**INSTRUCTIONS FOR THE TASK**: What is wanted is the line holding "The width and" and every later line through the end of the entries, set down exactly.

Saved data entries
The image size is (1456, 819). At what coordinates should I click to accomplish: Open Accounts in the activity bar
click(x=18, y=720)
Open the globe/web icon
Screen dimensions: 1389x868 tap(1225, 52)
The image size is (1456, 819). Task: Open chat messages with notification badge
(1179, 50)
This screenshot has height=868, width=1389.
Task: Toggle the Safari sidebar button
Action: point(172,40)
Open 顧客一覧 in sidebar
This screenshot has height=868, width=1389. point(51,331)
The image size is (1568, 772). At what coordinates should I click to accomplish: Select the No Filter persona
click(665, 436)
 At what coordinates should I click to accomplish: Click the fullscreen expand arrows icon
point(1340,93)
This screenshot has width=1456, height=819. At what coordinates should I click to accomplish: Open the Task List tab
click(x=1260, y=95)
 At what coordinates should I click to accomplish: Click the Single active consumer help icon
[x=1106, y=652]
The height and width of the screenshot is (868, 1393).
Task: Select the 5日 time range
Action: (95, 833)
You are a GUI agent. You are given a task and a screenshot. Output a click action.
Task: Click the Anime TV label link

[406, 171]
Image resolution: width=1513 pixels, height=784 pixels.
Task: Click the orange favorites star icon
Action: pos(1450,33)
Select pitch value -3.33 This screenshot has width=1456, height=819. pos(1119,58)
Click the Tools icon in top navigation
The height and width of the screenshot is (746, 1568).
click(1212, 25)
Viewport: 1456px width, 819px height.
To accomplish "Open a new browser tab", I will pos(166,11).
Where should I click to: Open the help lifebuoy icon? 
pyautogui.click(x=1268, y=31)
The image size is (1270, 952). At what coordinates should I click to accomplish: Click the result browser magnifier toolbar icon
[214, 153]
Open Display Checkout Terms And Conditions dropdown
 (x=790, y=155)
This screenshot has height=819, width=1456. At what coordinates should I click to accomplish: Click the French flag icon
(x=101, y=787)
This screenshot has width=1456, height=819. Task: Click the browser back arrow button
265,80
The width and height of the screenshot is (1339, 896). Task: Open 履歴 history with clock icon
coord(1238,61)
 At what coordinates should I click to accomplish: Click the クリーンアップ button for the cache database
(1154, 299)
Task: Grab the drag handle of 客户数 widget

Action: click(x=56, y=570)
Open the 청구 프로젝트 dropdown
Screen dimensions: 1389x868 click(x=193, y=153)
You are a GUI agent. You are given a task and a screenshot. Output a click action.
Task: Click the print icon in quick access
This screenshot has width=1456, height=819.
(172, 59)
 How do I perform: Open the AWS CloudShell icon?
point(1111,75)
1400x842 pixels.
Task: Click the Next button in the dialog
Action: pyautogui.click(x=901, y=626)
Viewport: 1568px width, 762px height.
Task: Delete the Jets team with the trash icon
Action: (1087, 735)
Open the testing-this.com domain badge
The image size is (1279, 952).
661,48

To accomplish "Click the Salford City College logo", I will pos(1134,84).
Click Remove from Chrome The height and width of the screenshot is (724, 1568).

**ANSWER SPACE**:
The width and height of the screenshot is (1339, 896). Task: Open 履歴 history with clock icon
coord(1238,61)
 At what coordinates should I click to accomplish: Click the クリーンアップ button for the cache database
(1154, 299)
Task: Grab the drag handle of 客户数 widget

Action: click(x=56, y=570)
Open the 청구 프로젝트 dropdown
Screen dimensions: 1389x868 click(x=193, y=153)
You are a GUI agent. You are given a task and a screenshot. Output a click action.
Task: Click the print icon in quick access
This screenshot has width=1456, height=819.
(172, 59)
 How do I perform: Open the AWS CloudShell icon?
point(1111,75)
1400x842 pixels.
Task: Click the Next button in the dialog
Action: pyautogui.click(x=901, y=626)
Viewport: 1568px width, 762px height.
Task: Delete the Jets team with the trash icon
Action: (1087, 735)
Open the testing-this.com domain badge
The image size is (1279, 952).
661,48

To accomplish "Click the Salford City College logo", I will pos(1134,84).
Click Remove from Chrome The height and width of the screenshot is (724, 1568).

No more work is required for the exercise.